Bug fix for GLEM LM forward pass with additional node feats (#611)

*Issue #, if available:* *Description of changes:* GLEM LM's forward pass breaks when there are non-textual node features. This PR fixed it by subsetting the node features of seed nodes. By submitting this pull request, I confirm that you can use, modify, copy, and redistribute this contribution, under the terms of your choice.
awslabs · Nov 2, 2023 · 51b6ea6 · 51b6ea6
1 parent 459692a
commit 51b6ea6
Showing 1 changed file with 11 additions and 6 deletions.
diff --git a/python/graphstorm/model/node_glem.py b/python/graphstorm/model/node_glem.py
@@ -457,16 +457,21 @@ def predict(self, blocks, node_feats, edge_feats, input_nodes, return_proba):
             preds = decoder.predict(emb)
         return preds, emb
 
-    def _get_seed_nodes(self, input_nodes, blocks):
-        """ Get seed nodes from input nodes and labels of the seed nodes.
+    def _get_seed_nodes(self, input_nodes, node_feats, blocks):
+        """ Get seed nodes and features from input nodes and labels of the seed nodes.
         Parameters
         ----------
         input_nodes : {target_ntype: tensor.shape [bs], other_ntype: []}
+        node_feats : {ntype: tensor}
         blocks : list[dgl.Block]
         """
         target_ntype = self.target_ntype
         n_seed_nodes = blocks[-1].num_dst_nodes()
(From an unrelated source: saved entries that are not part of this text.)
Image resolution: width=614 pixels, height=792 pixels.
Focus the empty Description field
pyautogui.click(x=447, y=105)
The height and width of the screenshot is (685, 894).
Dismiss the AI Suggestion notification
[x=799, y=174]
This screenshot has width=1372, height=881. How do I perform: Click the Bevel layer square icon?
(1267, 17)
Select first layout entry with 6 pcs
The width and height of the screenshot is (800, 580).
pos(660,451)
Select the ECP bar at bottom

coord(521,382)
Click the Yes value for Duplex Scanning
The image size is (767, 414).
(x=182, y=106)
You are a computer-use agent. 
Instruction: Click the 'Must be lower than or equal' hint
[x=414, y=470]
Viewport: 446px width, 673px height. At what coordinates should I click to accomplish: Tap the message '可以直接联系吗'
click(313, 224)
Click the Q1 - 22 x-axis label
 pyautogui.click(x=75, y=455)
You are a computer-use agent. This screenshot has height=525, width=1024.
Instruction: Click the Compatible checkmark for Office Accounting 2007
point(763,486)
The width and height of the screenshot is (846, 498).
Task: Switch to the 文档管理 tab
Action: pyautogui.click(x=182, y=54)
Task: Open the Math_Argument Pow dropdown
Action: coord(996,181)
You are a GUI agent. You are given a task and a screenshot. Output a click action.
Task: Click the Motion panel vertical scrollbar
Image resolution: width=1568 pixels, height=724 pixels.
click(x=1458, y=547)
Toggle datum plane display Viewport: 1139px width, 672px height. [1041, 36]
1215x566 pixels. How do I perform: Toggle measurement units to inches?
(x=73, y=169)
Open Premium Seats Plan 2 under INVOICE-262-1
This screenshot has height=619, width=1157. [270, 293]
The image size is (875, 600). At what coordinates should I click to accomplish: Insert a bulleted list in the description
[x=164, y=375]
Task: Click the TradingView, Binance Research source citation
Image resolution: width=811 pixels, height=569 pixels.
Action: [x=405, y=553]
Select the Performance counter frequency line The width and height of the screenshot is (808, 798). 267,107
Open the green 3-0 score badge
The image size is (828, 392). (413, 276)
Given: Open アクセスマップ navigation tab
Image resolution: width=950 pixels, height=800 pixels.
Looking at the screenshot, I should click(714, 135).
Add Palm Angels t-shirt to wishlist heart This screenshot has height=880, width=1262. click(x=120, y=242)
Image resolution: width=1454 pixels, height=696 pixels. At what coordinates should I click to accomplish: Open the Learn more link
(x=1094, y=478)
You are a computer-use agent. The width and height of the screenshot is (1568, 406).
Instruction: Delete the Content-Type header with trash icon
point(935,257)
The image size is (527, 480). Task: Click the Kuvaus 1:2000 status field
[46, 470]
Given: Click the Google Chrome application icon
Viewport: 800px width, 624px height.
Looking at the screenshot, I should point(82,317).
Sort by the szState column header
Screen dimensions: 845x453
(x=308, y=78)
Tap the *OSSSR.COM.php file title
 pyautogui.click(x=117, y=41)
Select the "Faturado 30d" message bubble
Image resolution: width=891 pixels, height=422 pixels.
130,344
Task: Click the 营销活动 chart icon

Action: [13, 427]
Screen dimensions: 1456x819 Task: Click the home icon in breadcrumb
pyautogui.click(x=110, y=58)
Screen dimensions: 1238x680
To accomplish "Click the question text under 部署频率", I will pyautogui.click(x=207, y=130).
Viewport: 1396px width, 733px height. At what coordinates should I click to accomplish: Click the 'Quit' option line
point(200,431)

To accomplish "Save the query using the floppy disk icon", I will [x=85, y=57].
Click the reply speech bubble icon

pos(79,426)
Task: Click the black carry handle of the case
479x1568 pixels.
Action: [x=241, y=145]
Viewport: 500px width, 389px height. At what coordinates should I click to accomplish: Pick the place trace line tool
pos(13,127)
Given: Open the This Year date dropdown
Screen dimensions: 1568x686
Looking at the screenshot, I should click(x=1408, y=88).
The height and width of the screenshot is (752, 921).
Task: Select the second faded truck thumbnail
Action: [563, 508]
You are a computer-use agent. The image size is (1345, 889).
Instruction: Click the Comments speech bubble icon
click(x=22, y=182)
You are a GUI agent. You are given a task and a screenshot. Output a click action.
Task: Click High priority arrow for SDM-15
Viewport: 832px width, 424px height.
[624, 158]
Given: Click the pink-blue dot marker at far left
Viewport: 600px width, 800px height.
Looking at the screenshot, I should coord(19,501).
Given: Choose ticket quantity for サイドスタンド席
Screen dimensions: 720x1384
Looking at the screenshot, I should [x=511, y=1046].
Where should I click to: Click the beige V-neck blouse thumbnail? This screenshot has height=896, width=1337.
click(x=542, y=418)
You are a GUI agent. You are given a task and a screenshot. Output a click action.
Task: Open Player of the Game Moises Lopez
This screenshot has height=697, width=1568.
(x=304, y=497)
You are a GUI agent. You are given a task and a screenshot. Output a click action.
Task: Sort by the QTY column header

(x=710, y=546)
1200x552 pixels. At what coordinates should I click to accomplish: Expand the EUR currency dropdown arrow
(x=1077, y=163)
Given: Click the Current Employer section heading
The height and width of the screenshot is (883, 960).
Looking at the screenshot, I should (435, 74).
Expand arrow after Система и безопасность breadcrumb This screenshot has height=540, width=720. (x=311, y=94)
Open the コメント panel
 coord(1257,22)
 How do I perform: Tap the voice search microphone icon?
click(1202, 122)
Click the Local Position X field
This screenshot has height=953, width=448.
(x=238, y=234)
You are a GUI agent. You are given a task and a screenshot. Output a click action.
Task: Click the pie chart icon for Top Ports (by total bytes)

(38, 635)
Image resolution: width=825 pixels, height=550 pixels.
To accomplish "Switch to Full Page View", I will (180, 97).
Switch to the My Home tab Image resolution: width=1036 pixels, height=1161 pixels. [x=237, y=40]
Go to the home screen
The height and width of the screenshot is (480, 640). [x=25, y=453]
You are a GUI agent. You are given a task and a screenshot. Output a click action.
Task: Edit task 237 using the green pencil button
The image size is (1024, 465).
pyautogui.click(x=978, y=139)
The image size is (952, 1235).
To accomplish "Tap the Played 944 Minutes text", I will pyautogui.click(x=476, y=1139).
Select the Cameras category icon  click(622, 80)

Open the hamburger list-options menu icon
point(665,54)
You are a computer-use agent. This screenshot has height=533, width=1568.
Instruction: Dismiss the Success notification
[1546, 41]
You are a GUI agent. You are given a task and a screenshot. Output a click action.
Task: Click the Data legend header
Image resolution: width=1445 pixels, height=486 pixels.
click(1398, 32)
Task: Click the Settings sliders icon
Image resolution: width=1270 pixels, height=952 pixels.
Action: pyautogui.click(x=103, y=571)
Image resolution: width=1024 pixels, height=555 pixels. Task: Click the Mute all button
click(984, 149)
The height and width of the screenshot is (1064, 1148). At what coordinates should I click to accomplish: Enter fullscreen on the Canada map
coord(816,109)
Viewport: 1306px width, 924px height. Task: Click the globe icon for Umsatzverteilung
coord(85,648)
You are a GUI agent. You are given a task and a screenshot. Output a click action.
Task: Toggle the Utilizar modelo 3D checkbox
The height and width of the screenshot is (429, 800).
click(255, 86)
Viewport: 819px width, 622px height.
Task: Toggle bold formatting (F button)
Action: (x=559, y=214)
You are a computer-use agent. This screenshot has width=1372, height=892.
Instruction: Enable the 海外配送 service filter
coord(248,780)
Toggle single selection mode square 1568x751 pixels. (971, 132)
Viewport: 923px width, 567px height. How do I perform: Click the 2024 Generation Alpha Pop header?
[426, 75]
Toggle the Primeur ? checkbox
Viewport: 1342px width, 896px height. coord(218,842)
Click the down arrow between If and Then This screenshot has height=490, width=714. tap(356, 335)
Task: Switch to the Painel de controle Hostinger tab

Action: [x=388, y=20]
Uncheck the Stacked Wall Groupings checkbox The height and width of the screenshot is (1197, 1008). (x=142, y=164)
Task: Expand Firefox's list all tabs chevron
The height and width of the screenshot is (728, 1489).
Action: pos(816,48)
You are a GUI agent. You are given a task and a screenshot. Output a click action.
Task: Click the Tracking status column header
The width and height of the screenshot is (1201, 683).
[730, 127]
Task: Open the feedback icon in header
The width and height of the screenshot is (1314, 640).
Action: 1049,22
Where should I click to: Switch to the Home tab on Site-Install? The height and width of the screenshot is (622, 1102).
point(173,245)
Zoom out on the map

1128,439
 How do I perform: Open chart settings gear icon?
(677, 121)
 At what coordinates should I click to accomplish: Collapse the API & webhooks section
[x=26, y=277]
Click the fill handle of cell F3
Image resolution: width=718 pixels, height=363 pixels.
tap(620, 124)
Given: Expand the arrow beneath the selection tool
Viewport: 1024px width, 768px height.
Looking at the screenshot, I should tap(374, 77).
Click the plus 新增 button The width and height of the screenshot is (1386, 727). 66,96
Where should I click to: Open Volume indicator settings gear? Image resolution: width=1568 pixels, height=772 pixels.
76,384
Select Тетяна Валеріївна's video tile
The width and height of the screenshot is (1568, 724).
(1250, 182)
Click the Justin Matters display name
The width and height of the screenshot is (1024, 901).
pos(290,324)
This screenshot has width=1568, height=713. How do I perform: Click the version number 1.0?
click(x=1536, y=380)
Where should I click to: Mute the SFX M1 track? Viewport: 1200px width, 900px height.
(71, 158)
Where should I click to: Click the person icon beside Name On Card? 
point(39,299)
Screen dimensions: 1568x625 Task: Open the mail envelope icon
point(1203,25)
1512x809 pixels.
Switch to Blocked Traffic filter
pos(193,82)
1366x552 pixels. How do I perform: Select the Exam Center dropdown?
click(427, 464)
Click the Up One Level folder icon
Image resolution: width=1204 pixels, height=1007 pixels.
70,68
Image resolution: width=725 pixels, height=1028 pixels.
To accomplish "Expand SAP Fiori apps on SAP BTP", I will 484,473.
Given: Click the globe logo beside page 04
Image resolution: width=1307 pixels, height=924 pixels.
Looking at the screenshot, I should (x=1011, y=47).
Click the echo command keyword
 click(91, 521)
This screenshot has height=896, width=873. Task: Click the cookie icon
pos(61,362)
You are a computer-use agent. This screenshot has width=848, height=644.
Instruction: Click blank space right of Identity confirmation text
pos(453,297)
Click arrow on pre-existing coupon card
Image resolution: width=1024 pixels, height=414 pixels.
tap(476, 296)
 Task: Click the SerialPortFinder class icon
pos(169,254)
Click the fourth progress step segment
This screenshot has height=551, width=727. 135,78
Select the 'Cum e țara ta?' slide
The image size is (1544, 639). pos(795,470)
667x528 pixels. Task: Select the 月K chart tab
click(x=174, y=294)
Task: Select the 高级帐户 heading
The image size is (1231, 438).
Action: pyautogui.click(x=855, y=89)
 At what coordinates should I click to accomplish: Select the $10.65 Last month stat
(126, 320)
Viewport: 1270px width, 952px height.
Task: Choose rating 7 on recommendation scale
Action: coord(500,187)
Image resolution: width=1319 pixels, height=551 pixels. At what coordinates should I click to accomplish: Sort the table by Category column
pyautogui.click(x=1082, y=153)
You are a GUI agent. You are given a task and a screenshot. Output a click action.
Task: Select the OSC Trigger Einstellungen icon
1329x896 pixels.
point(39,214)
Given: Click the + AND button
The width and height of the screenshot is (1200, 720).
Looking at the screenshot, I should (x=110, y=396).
-        return {target_ntype: input_nodes[target_ntype][:n_seed_nodes]}
+        seed_nodes = {target_ntype: input_nodes[target_ntype][:n_seed_nodes]}
+        seed_feats = {}
+        if target_ntype in node_feats:
+            seed_feats = {target_ntype: node_feats[target_ntype][:n_seed_nodes]}
+        return seed_nodes, seed_feats
 
     def _embed_nodes(self, blocks, node_feats, _, input_nodes=None, do_gnn_encode=True):
         """ Embed and encode nodes with LM, optionally followed by GNN encoder for GLEM model
@@ -480,9 +485,9 @@ def _embed_nodes(self, blocks, node_feats, _, input_nodes=None, do_gnn_encode=Tr
             n_seed_nodes = blocks[-1].num_dst_nodes()
             return encode_embs[target_ntype][:n_seed_nodes], encode_embs_gnn[target_ntype]
         else:
-            # Get the projected LM embeddings for seed nodes:
-            seed_nodes = self._get_seed_nodes(input_nodes, blocks)
-            encode_embs = self.lm.comput_input_embed(seed_nodes, node_feats)
+            # Get the projected LM embeddings for seed nodes and corresponding node features:
+            seed_nodes, seed_feats = self._get_seed_nodes(input_nodes, node_feats, blocks)
+            encode_embs = self.lm.comput_input_embed(seed_nodes, seed_feats)
             return encode_embs[target_ntype], None
 
     def _process_labels(self, labels):